PROBLEM TO SOLVE :: Leave the pictures behind and reproduce every line of the listing exactly.

(DATA SUPPLIED begins)

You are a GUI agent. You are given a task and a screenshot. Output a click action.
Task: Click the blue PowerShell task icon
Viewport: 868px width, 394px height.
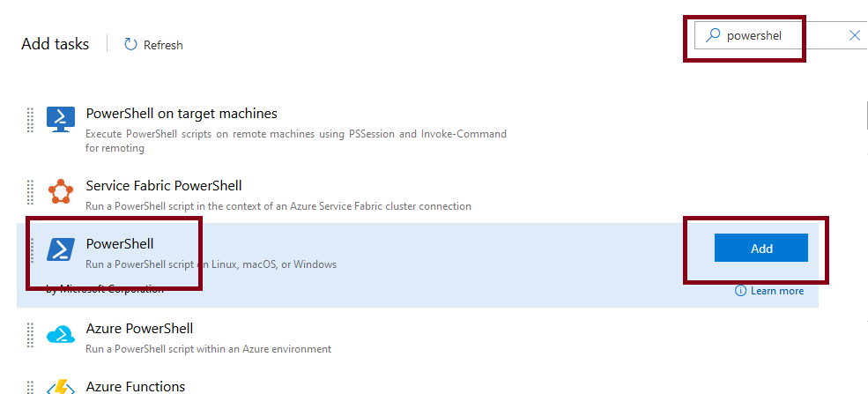tap(61, 250)
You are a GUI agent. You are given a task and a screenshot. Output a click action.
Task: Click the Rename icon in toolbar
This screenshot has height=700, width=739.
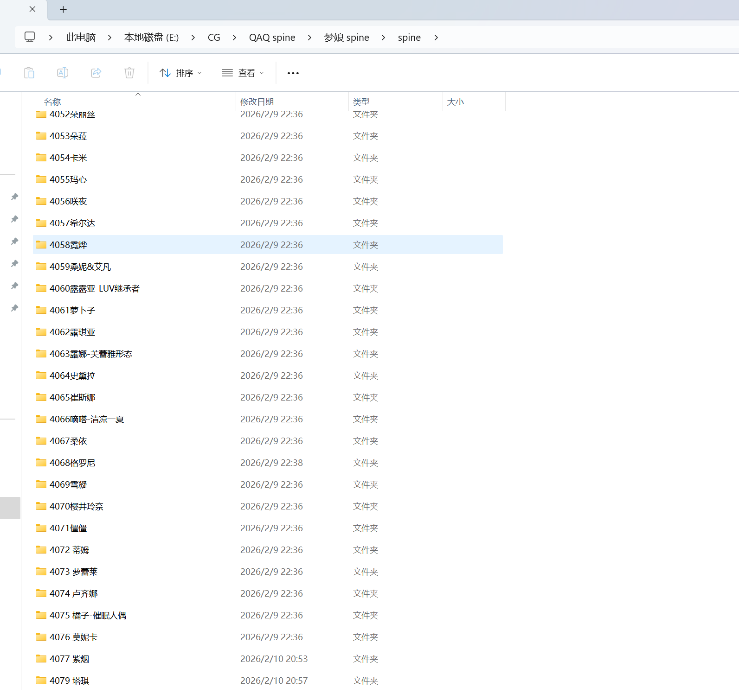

(DATA SUPPLIED ends)

WRITTEN SOLUTION ::
You are a GUI agent. You are given a task and a screenshot. Output a click action.
Task: Click the blue PowerShell task icon
Viewport: 868px width, 394px height.
tap(61, 250)
You are a GUI agent. You are given a task and a screenshot. Output a click action.
Task: Click the Rename icon in toolbar
This screenshot has height=700, width=739.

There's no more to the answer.